• **Work order**
Locate the line containing "Click the color", then please write out that line and all the lines below it in the entries exactly.

• **Data to examine**
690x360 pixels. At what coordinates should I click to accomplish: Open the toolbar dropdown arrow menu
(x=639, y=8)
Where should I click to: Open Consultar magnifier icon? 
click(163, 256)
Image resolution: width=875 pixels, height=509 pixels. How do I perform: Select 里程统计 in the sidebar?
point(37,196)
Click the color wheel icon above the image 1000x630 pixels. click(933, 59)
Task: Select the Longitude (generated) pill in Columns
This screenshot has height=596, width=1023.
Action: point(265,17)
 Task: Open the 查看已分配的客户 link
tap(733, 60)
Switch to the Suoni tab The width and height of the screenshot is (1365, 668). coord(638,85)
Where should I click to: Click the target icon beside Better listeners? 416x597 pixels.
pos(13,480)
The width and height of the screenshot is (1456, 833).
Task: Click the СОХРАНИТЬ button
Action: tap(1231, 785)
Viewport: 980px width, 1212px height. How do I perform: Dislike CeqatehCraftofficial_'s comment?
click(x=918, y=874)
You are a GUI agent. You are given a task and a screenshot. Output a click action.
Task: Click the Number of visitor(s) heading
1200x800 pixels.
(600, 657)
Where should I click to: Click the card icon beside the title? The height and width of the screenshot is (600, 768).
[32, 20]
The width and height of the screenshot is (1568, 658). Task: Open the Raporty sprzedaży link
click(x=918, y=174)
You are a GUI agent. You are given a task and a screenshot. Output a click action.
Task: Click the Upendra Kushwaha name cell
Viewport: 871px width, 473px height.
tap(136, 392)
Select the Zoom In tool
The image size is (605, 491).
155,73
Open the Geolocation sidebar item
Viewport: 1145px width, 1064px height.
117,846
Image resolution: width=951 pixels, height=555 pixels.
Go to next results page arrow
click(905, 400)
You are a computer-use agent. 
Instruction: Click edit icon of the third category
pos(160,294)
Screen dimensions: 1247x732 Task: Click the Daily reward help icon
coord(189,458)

• **Task result**
Click the color wheel icon above the image 1000x630 pixels. click(933, 59)
Task: Select the Longitude (generated) pill in Columns
This screenshot has height=596, width=1023.
Action: point(265,17)
 Task: Open the 查看已分配的客户 link
tap(733, 60)
Switch to the Suoni tab The width and height of the screenshot is (1365, 668). coord(638,85)
Where should I click to: Click the target icon beside Better listeners? 416x597 pixels.
pos(13,480)
The width and height of the screenshot is (1456, 833).
Task: Click the СОХРАНИТЬ button
Action: tap(1231, 785)
Viewport: 980px width, 1212px height. How do I perform: Dislike CeqatehCraftofficial_'s comment?
click(x=918, y=874)
You are a GUI agent. You are given a task and a screenshot. Output a click action.
Task: Click the Number of visitor(s) heading
1200x800 pixels.
(600, 657)
Where should I click to: Click the card icon beside the title? The height and width of the screenshot is (600, 768).
[32, 20]
The width and height of the screenshot is (1568, 658). Task: Open the Raporty sprzedaży link
click(x=918, y=174)
You are a GUI agent. You are given a task and a screenshot. Output a click action.
Task: Click the Upendra Kushwaha name cell
Viewport: 871px width, 473px height.
tap(136, 392)
Select the Zoom In tool
The image size is (605, 491).
155,73
Open the Geolocation sidebar item
Viewport: 1145px width, 1064px height.
117,846
Image resolution: width=951 pixels, height=555 pixels.
Go to next results page arrow
click(905, 400)
You are a computer-use agent. 
Instruction: Click edit icon of the third category
pos(160,294)
Screen dimensions: 1247x732 Task: Click the Daily reward help icon
coord(189,458)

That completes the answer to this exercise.